■ **Exercise instructions**: A complete and exact copy of the data below is the task.

(Record extracts begins)

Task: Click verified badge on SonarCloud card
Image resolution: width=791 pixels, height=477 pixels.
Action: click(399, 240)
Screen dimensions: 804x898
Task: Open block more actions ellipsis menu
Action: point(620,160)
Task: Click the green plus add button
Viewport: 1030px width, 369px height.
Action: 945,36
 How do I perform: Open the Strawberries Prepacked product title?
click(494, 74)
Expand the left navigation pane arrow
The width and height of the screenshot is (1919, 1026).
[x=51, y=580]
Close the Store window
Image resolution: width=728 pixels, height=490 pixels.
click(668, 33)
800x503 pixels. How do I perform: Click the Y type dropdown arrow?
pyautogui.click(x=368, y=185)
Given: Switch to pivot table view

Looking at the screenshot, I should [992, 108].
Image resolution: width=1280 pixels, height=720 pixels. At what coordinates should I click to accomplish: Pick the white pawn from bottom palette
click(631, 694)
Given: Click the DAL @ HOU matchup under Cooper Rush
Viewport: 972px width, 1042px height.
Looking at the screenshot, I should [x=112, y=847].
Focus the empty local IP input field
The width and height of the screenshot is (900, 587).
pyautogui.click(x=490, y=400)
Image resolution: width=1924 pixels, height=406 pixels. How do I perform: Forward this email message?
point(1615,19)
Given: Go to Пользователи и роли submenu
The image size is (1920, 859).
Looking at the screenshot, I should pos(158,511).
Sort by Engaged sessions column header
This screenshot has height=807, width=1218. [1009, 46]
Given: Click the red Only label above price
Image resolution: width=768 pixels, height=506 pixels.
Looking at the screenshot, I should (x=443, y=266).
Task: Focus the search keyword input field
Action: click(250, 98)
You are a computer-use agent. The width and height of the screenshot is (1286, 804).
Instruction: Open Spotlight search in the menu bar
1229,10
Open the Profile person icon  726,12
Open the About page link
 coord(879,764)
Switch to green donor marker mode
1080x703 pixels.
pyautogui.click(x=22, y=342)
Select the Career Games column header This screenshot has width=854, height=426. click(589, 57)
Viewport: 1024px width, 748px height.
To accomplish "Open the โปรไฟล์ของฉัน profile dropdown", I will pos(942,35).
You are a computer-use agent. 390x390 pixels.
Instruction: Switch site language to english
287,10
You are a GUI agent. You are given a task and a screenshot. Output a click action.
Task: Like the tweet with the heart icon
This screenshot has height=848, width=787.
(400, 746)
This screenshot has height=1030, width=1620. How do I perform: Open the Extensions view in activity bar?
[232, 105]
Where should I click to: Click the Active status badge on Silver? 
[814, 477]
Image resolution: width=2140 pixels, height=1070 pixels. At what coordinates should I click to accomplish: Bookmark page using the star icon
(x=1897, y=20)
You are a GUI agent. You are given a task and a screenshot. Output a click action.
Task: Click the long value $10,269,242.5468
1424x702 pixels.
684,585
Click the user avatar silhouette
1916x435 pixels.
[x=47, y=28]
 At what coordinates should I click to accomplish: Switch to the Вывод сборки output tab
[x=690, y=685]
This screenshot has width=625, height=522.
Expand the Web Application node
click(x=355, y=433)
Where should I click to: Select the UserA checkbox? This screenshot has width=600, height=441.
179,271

(Record extracts ends)

■ **Task answer**:
Task: Click verified badge on SonarCloud card
Image resolution: width=791 pixels, height=477 pixels.
Action: click(399, 240)
Screen dimensions: 804x898
Task: Open block more actions ellipsis menu
Action: point(620,160)
Task: Click the green plus add button
Viewport: 1030px width, 369px height.
Action: 945,36
 How do I perform: Open the Strawberries Prepacked product title?
click(494, 74)
Expand the left navigation pane arrow
The width and height of the screenshot is (1919, 1026).
[x=51, y=580]
Close the Store window
Image resolution: width=728 pixels, height=490 pixels.
click(668, 33)
800x503 pixels. How do I perform: Click the Y type dropdown arrow?
pyautogui.click(x=368, y=185)
Given: Switch to pivot table view

Looking at the screenshot, I should [992, 108].
Image resolution: width=1280 pixels, height=720 pixels. At what coordinates should I click to accomplish: Pick the white pawn from bottom palette
click(631, 694)
Given: Click the DAL @ HOU matchup under Cooper Rush
Viewport: 972px width, 1042px height.
Looking at the screenshot, I should [x=112, y=847].
Focus the empty local IP input field
The width and height of the screenshot is (900, 587).
pyautogui.click(x=490, y=400)
Image resolution: width=1924 pixels, height=406 pixels. How do I perform: Forward this email message?
point(1615,19)
Given: Go to Пользователи и роли submenu
The image size is (1920, 859).
Looking at the screenshot, I should pos(158,511).
Sort by Engaged sessions column header
This screenshot has height=807, width=1218. [1009, 46]
Given: Click the red Only label above price
Image resolution: width=768 pixels, height=506 pixels.
Looking at the screenshot, I should (x=443, y=266).
Task: Focus the search keyword input field
Action: click(250, 98)
You are a computer-use agent. The width and height of the screenshot is (1286, 804).
Instruction: Open Spotlight search in the menu bar
1229,10
Open the Profile person icon  726,12
Open the About page link
 coord(879,764)
Switch to green donor marker mode
1080x703 pixels.
pyautogui.click(x=22, y=342)
Select the Career Games column header This screenshot has width=854, height=426. click(589, 57)
Viewport: 1024px width, 748px height.
To accomplish "Open the โปรไฟล์ของฉัน profile dropdown", I will pos(942,35).
You are a computer-use agent. 390x390 pixels.
Instruction: Switch site language to english
287,10
You are a GUI agent. You are given a task and a screenshot. Output a click action.
Task: Like the tweet with the heart icon
This screenshot has height=848, width=787.
(400, 746)
This screenshot has height=1030, width=1620. How do I perform: Open the Extensions view in activity bar?
[232, 105]
Where should I click to: Click the Active status badge on Silver? 
[814, 477]
Image resolution: width=2140 pixels, height=1070 pixels. At what coordinates should I click to accomplish: Bookmark page using the star icon
(x=1897, y=20)
You are a GUI agent. You are given a task and a screenshot. Output a click action.
Task: Click the long value $10,269,242.5468
1424x702 pixels.
684,585
Click the user avatar silhouette
1916x435 pixels.
[x=47, y=28]
 At what coordinates should I click to accomplish: Switch to the Вывод сборки output tab
[x=690, y=685]
This screenshot has width=625, height=522.
Expand the Web Application node
click(x=355, y=433)
Where should I click to: Select the UserA checkbox? This screenshot has width=600, height=441.
179,271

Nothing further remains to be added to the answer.